We’ve already seen 15 minute sessions with doctors going “You need to lose weight. You need to take your medication. You need to do this this this this this” is futile. Taking these 15 minute sessions and condensing them into daily two second sessions (like a vibration from your phone), do we really expect much to happen from that? Beyond wasting electricity, time, money, data centers, and increasing animosity? True story:

(Well, at least in this case the doctors aren’t on the receiving end.)

Unless we’re talking getting AI to the level it can have regular human conversation and understanding, then we’re avoiding the biggest work element of all this. This idea we’re going to, on a mass scale, hand people an app, device, diet book, workout program, whatever, then be able to say “You’re cured,” needs to die.

And one has to wonder if any technology can change behavior like humans can e.g. if you could make it so someone who was overweight only started hanging out with non-overweight people, can a technology simulate that? (I guess virtual reality is coming to fruition?) Can you simulate empathy when you know the interface has been programmed to be empathetic? Can a technology sweat with you? Or go to jail with you?

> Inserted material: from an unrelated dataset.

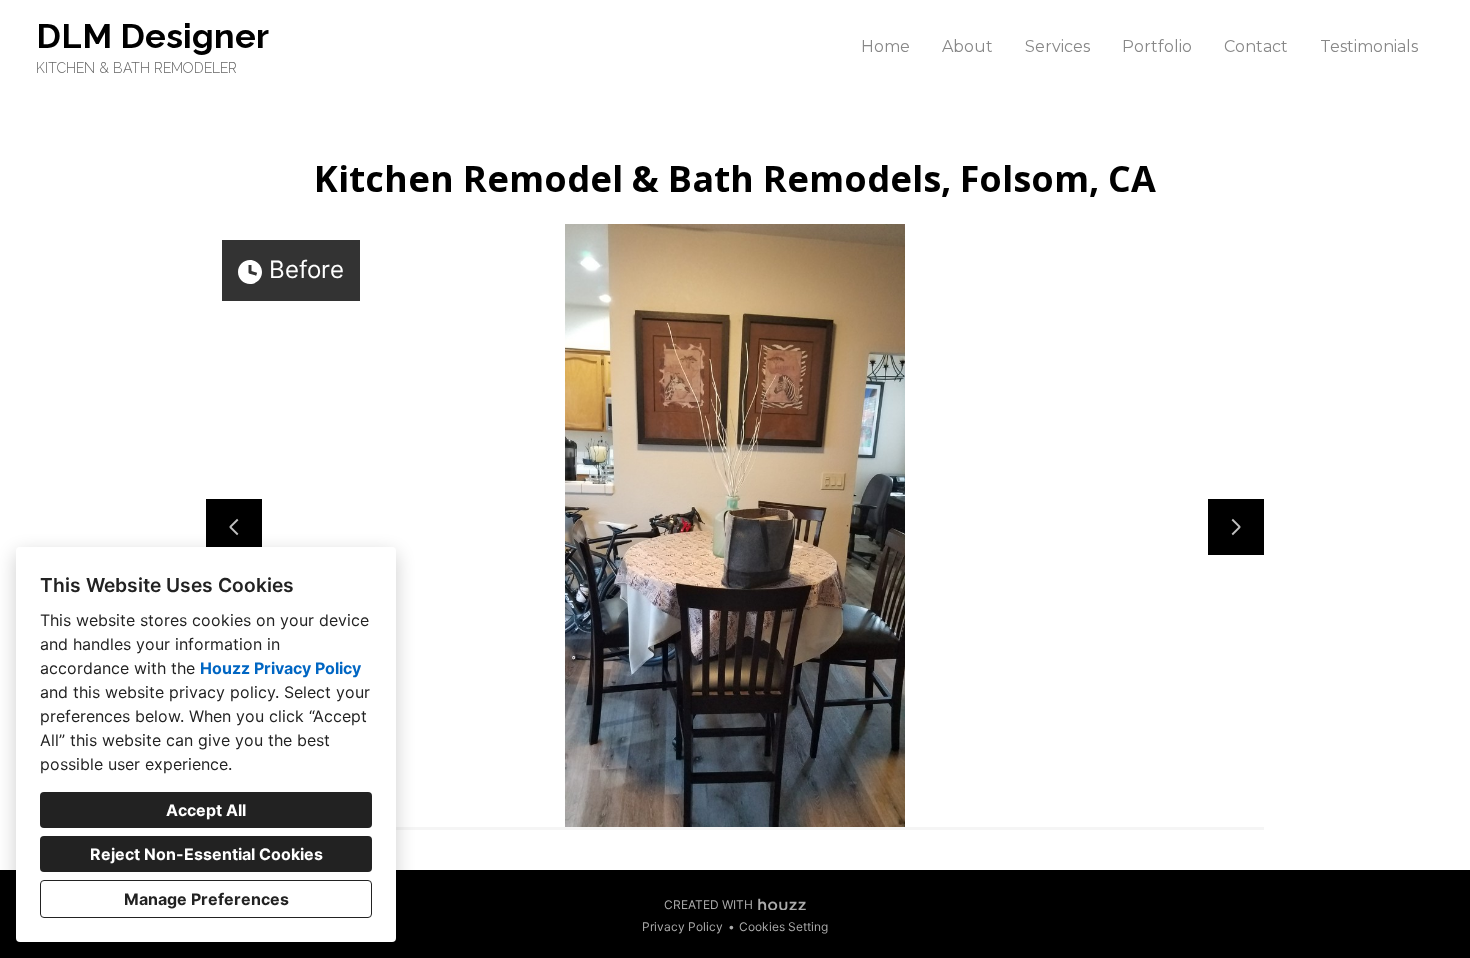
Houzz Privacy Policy (280, 668)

There is a great example of this going on right now. Some in the media world have run specials on Trump voters, trying to understand why they’re voting for him. The commonality seems to be he speaks like a non-politician. Like a politician would never be coached to speak. His lack of roboticism seems to be his biggest strength. “He speaks like me.” George W. seemed to have a lot of the same thing. “I could have a beer with him.” I work in a city which is incredibly conservative. People still say this after those eight years.

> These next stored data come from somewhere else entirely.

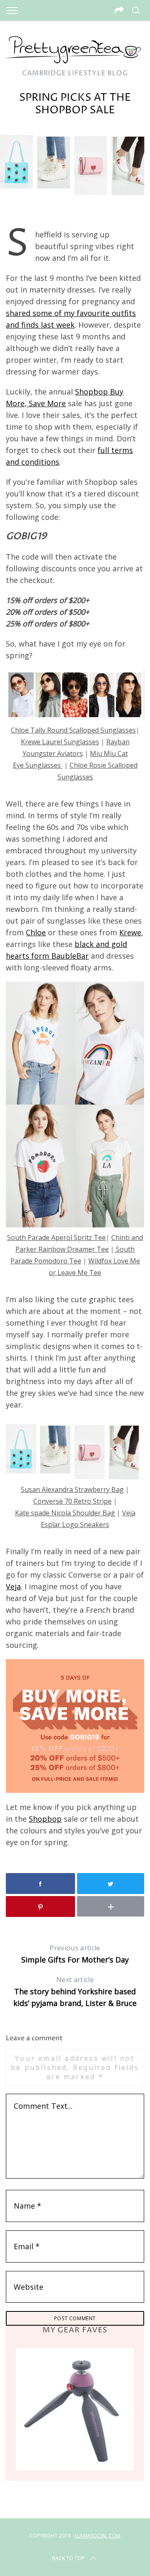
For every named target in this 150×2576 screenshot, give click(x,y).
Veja (13, 1586)
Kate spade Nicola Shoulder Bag (65, 1512)
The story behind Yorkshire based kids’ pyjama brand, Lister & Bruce (75, 1991)
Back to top (68, 2558)
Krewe (130, 932)
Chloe (36, 932)
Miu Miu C (106, 753)
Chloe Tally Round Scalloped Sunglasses (73, 730)
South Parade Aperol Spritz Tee (56, 1237)
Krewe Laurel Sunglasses (60, 741)
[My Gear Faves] (75, 2409)
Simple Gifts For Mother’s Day (75, 1954)
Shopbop (45, 1819)
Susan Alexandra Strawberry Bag (72, 1489)
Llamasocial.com (97, 2535)
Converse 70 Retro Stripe (72, 1501)
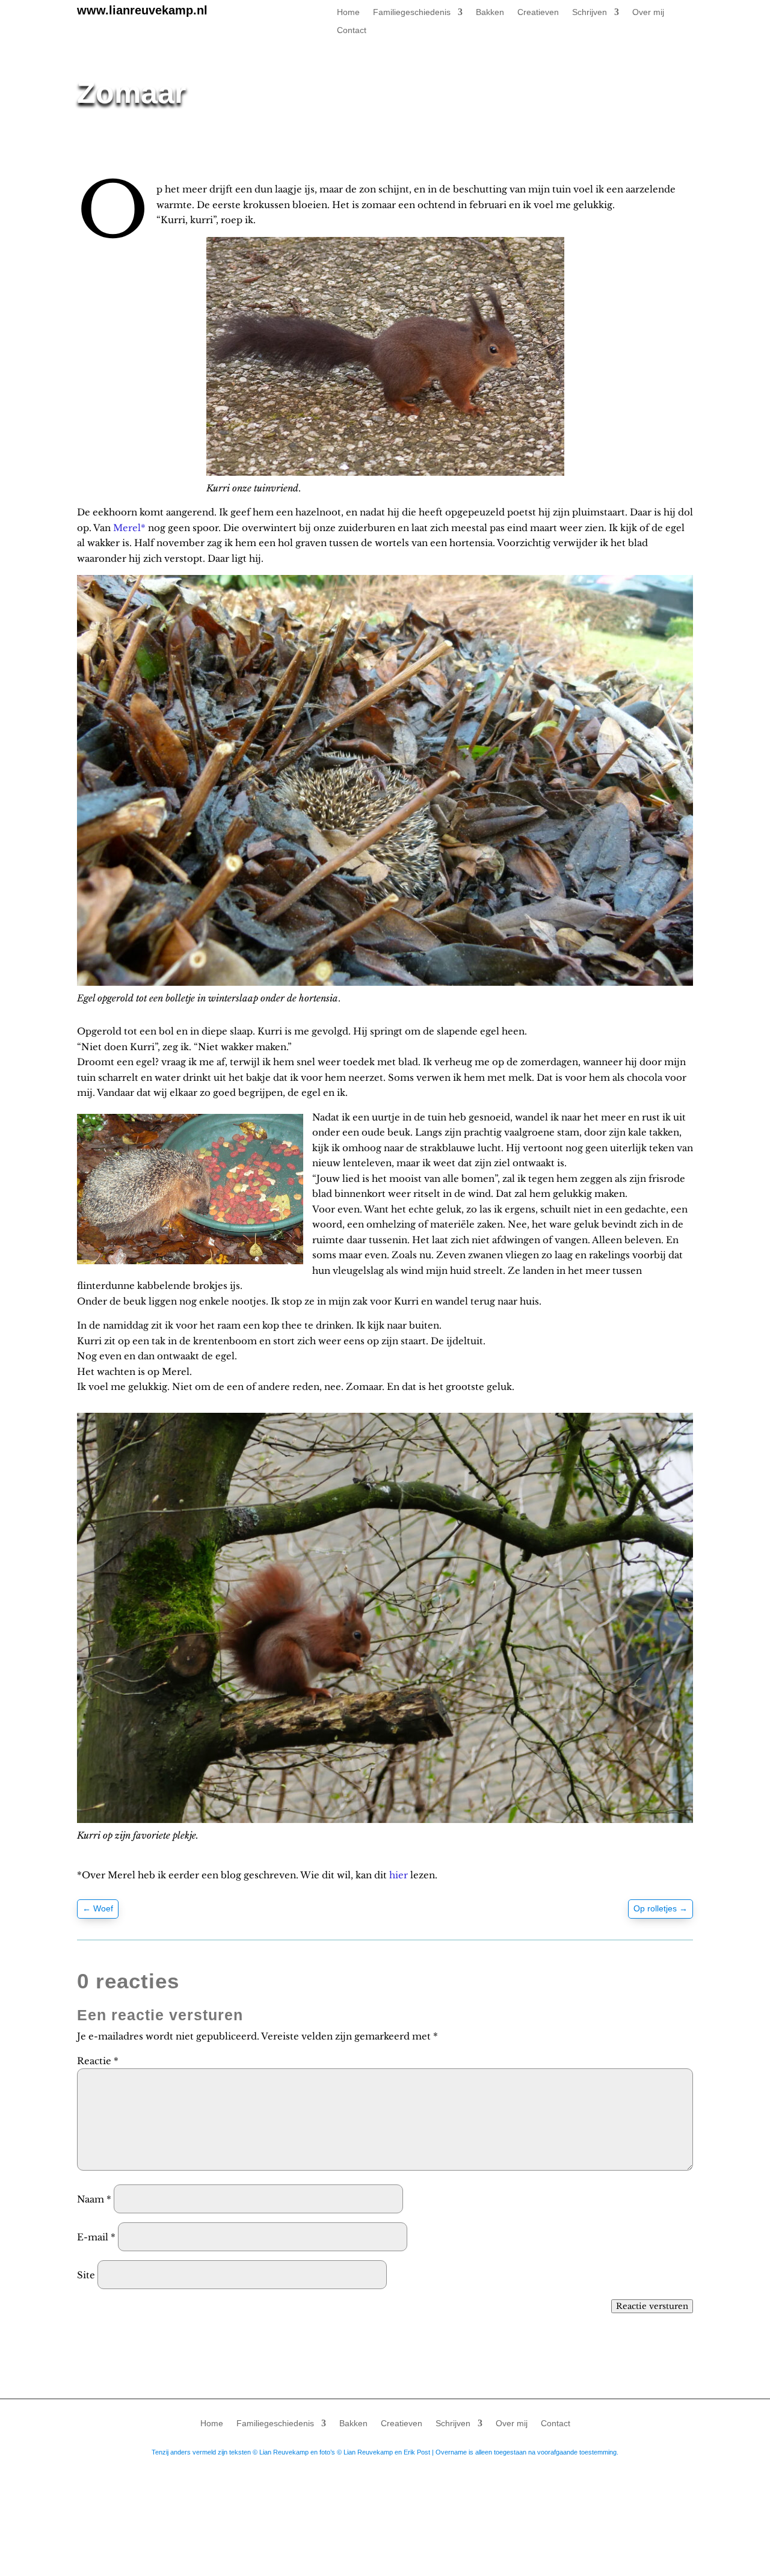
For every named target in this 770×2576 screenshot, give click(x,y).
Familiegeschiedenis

“What about, you know, how those eight years turned out?”

“Hey, not everyone is perfect. He wasn’t as bad as people make it out to be either. Plus I don’t trust Obama. I just don’t like him.”

How often does likability…trump…facts or logic?

Finally, a blueprint for changing human behavior was made 50 years ago.

“There were weaknesses in Albany, and a share of the responsibility belongs to each of us who participated. There is no tactical theory so neat that a revolutionary struggle for a share of power can be won merely by pressing a row of buttons. Human beings with all their faults and strengths constitute the mechanism of a social movement.”

Martin Luther King Jr., from his autobiography.

Virtually all the tracking devices are aimed at helping the obesity issue. The most recent numbers have us at 37.7% of the United States being obese. That’s a social issue, necessitating a social movement, requiring humans. Giving people a tracker, at least in the way they’ve been done so far, and expecting a social movement is as silly as MLK giving people flyers saying “Don’t be racist,” and expecting that to be enough.

A lot has dramatically changed in 50 years. The deepest elements of human nature have not.